Introduction: Fields to Fuel
The OBBBA signals a commitment to domestically sourced biofuels and feedstocks by unbundling CSA practices; removing the Indirect Land Use Change penalty, i.e., land use changes associated with biofuels production such as the conversion of wetlands or forestlands into crop production; and prioritizing North American feedstocks under 45Z. Combined with robust RVO prospects, increased consumption of home-grown grain and oilseed commodities could lead to premium pricing for farmers. Grain and oilseed farmers should work with local biodiesel and ethanol processors before adopting CSA practices to confirm 45Z tax credit sharing.
Biofuel Backstory
Before the OBBBA, the Inflation Reduction Act of 2022 promoted domestic biofuel production through two key tax credits:
- The 40A Biodiesel Blenders Tax Credit offered $1 per gallon for biodiesel and renewable diesel blenders and applied to domestic and imported fuels.
- The 40B SAF tax credit ranged from $1.25 to $1.75 per gallon for SAF sold in 2023–2024, requiring at least a 50% reduction in GHG emissions compared to conventional jet fuel.
To qualify, SAF (40B) required bundled grain and oilseed CSA practices—such as cover cropping, reduced tillage, and enhanced-efficiency nitrogen application (corn only).1 The bundling requirement significantly limited the number of corn and soybean acres eligible for a CI reduction.
Unbundling the CSA practices would increase significantly the amount of corn and soybeans produced with lower CI scores.2
In January 2025, the Biden administration issued guidance that merged 40A and 40B into 45Z for 2025–2027, and tied 45Z to unbundled CSA practices.3 The tax credit also applies to biofuels such as low carbon ethanol, in addition to biodiesel, renewable diesel and SAF.4
The Treasury and IRS are responsible for defining the details of the credit, the GHG modeling used, and CSA practices that can lower carbon emissions.5 However, this was only guidance and the industry still awaits final regulations.
In the interim, biofuel plants have been idled or running at a reduced capacity given the uncertainty.6 Due to the lack of clarity, feedstocks consumed for biofuel production were also reduced at the start of 2025, down the first four months nearly 30% compared to the same time last year. Now that the industry has some clarity, feedstocks consumed for biofuel production should ramp up going forward.

With the passage of the OBBBA and the unbundling of CSA practices, more farmers—and the biofuel producers who purchase their grain and oilseeds—can achieve lower CI scores, increasing eligibility for 45Z.
OBBBA provided additional clarity on the 45Z tax credit by extending the credit period to December 31, 2029, and redefining qualified feedstocks.7 While the retention of 45Z and the extension offer more certainty, biofuel stakeholders still seek longer-term commitments beyond four years to support continued investment in the industry. With 45Z and OBBBA in place, attention now turns to how farmers can benefit from the evolving low-carbon biofuel landscape.

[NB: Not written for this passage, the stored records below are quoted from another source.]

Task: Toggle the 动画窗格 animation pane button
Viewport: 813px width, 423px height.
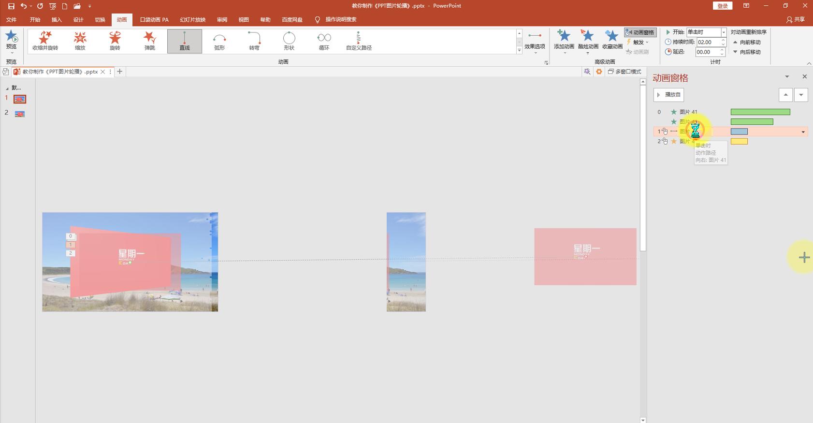Action: [x=640, y=32]
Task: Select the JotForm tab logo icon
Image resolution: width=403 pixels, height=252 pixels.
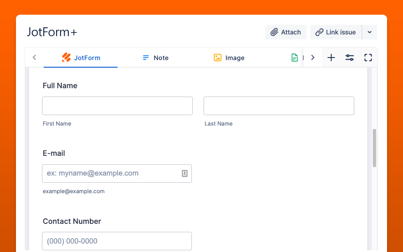Action: coord(66,58)
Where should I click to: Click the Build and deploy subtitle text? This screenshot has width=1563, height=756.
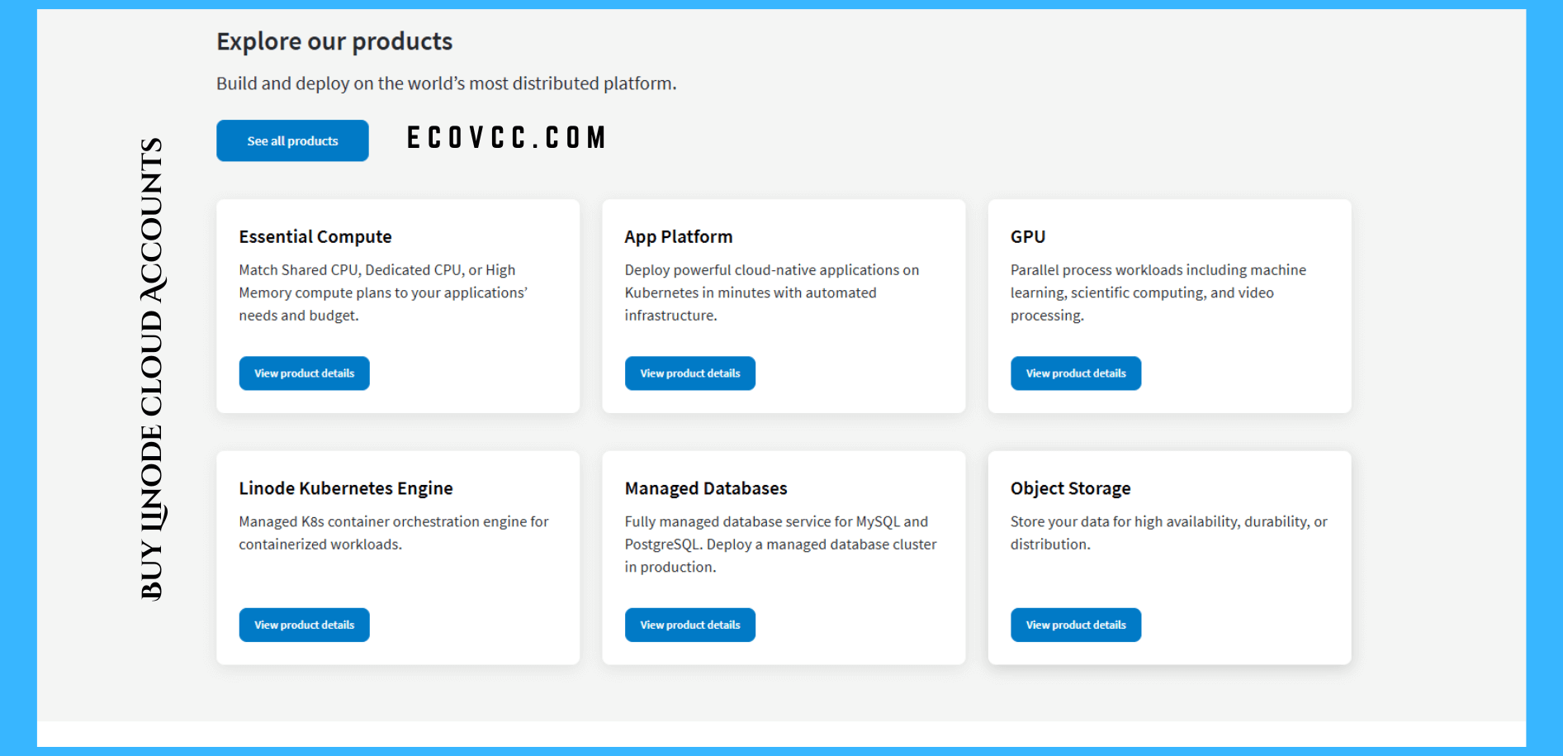(x=446, y=83)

From Dirt to Data: Making Low-CI Farming Pay
With the passage of the OBBBA and the unbundling of CSA practices, more farmers—and the biofuel producers who purchase their grain and oilseeds—can achieve lower CI scores, increasing eligibility for 45Z. To support this, Iowa State University Extension developed a customizable tool that helps farmers estimate their CI score, project changes from adopting CSA practices, and calculate the potential tax credit value to ethanol plants. While USDA also has a CI calculator, the Iowa State tool helps quantify the practice in a tax credit dollar amount.
Farmers participating in USDA’s CSA pilot program cannot stack credits from voluntary carbon offset or inset markets, though they may still enroll in conservation programs like the Environmental Quality Incentives Program (EQIP) or the Conservation Stewardship Program (CSP).8 With OBBBA, USDA will need to finalize the pilot program and the CSA practices involved to lower CI scores of grain and oilseed production.
Accurate recordkeeping is essential, as each CSA practice must be certified. Although biofuel producers file for the tax credit, the IRS has not finalized whether farmers will utilize the “Book and Claim” or “Mass Balance” method to verify CSA grain and oilseed feedstocks. In a “Book and Claim” model farmers would have certificates not assigned to specific grains produced that would allow ethanol plants to purchase the certificates. In a “Mass Balance” model the low-CI attribute would physically move with the bushel of grain or oilseed until sold to a co-op or ethanol facility. Both are hypothetical concepts with no current indicators as to how this would be implemented in the biofuel market, and if third party verification is required this will be an additional expense. Ultimately this is another pending IRS decision on how the credits will be managed and tracked.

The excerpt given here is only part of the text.